That said, last week if you had Googled “401(k)”, her article came up a lot higher than anything I had managed to write in the last month (though, in fairness, I almost never use profanity in my titles, and reserve use of the “f” word for things like fiduciary).

There is good news here. The author’s cynicism (and misunderstanding of the U.K.’s pension system) notwithstanding, she’s (already) saving in her 401(k), cognizant of issues like fees and investments, and willing to press for continued improvements even as she continues to save. She sees value in having access to the advice of an ERISA fiduciary (though, perhaps since we didn’t discuss it, she doesn’t quite understand the impact of the fiduciary rule, or that it’s currently in place), and is desirous of steps that would make the 401(k) simpler and easier to use by non-experts.

Her 401(k) may still be “kinda bullshit.” But I’m pretty happy with mine. How about you?

- Nevin E. Adams, JD

Saturday, December 02, 2017

Familiar ‘Grounds’?

A recent report by the GAO paints a pretty bleak picture of American retirement. Is it accurate?

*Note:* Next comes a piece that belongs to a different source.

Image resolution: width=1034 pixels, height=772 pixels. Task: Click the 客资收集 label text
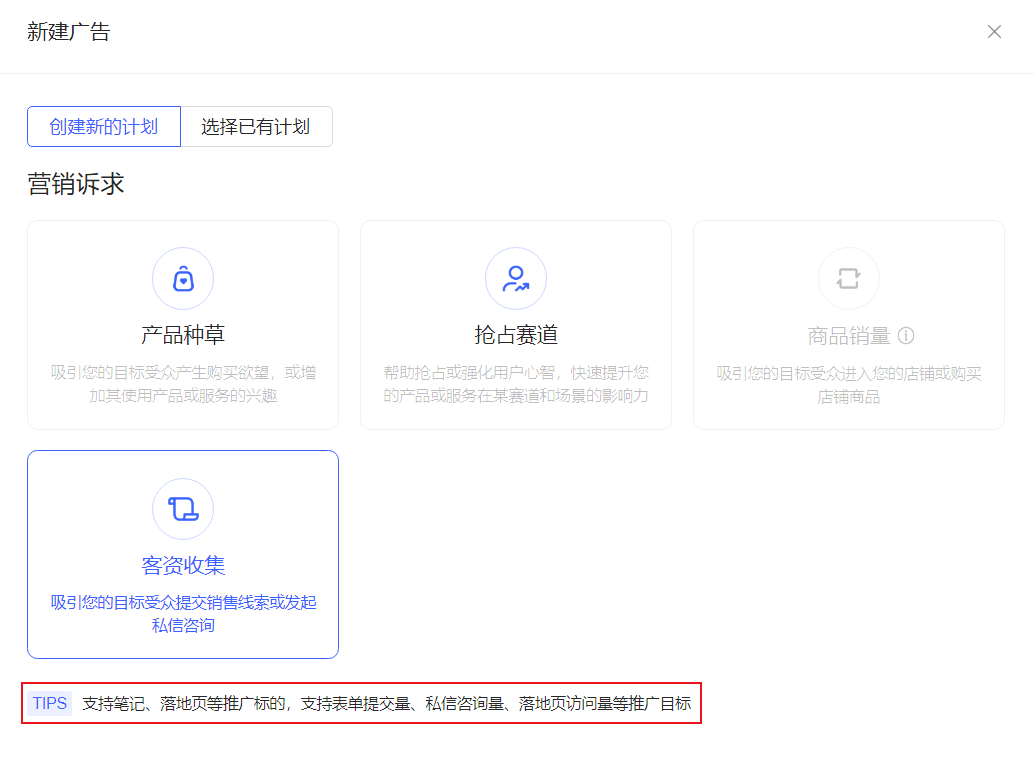coord(183,565)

For the most part, the report covered familiar ground, bemoaning the “marked shift” away from the traditional defined benefit pension plan (glossing over how few private sector workers were covered by these plans, even in their heyday, and the fraction of those who received a full pension), and highlighting low savings rates, the pervasive lack of broad-based access to workplace retirement plans and the daunting challenges confronting even those who do enjoy that access.

The report also spends several of its 173 pages chronicling (with pictures) the ways in which “leakage” also undermines retirement savings. And for good measure, it invokes the findings of the Melbourne Mercer Global Pension Index  — which the GAO calls the “most comprehensive” — that ranks the U.S. retirement system 20th out of 25 countries surveyed (and gives us a “C” grade). Indeed, the report treads such familiar ground in such a familiar way that it hardly seems controversial.

In fairness, having seen, studied and even commented on the data, reports and surveys cited in the GAO report, the authors can hardly be faulted for their air of pessimism. As they explain in their introduction, “More and more people are retiring, and many are living longer in retirement. Health care costs are rising, Social Security is stretched to the limit, and debt — both personal and public — is a threat to financial security.” But in retreading this “familiar” ground, they also restate as fact some things that have been drawn into question — and gloss over some more recent findings that provide valuable context.

‘Over’ Looked?

For example, the 2013 Survey of Consumer Finance (SCF) is a widely cited report, and is invoked repeatedly by the GAO in its assessment of the resources available to American workers in retirement. This is a reputable and well-regarded source of consumer information, drawn from a sampling of about 6,000 households (different ones every cycle). That said, the information contained is “self-reported,” which is to say that it tells you what individuals think they have (or perhaps wish they had), but not necessarily what they actually have. Now, the GAO has previously relied on this data — and in fact recalls a 2015 report by the GAO that claimed (and was titled) “Most Households Approaching Retirement Have Low Savings.”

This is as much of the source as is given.